▸ Records provided:
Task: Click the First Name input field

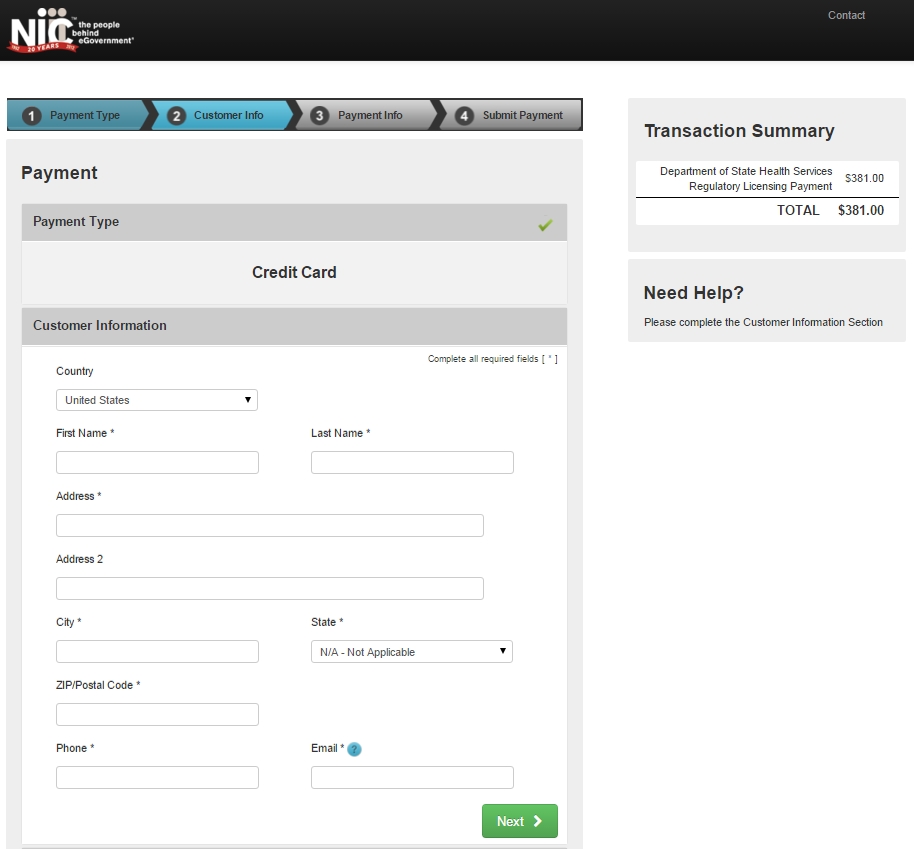Action: pyautogui.click(x=157, y=462)
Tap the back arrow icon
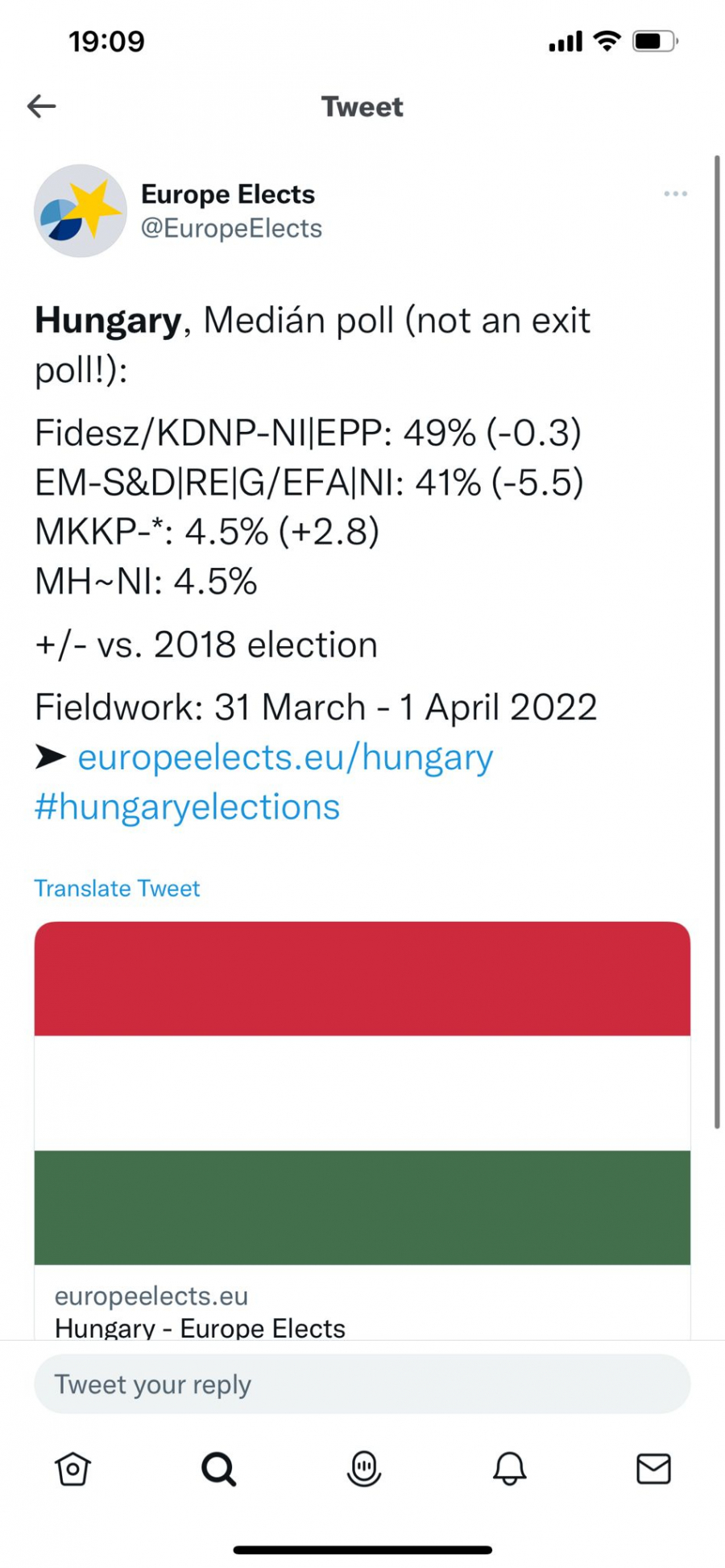This screenshot has height=1568, width=725. point(42,106)
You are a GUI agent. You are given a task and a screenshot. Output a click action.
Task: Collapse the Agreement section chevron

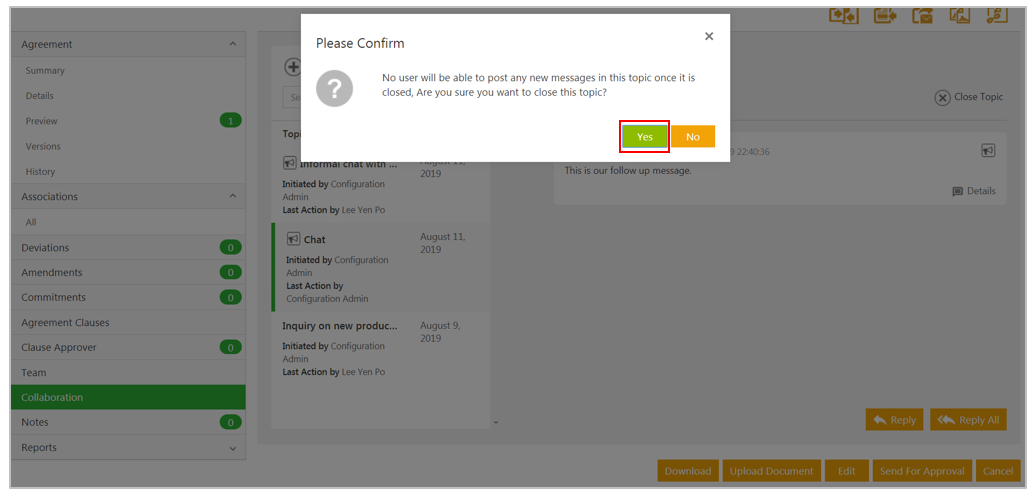coord(233,44)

▸ Task to carry out: In the copy, every entry must appear exactly as written, and no picture may appear.

▸ Solution for this problem:
Task: Click the First Name input field

Action: pyautogui.click(x=157, y=462)
Tap the back arrow icon
This screenshot has height=1568, width=725. point(42,106)
You are a GUI agent. You are given a task and a screenshot. Output a click action.
Task: Collapse the Agreement section chevron

coord(233,44)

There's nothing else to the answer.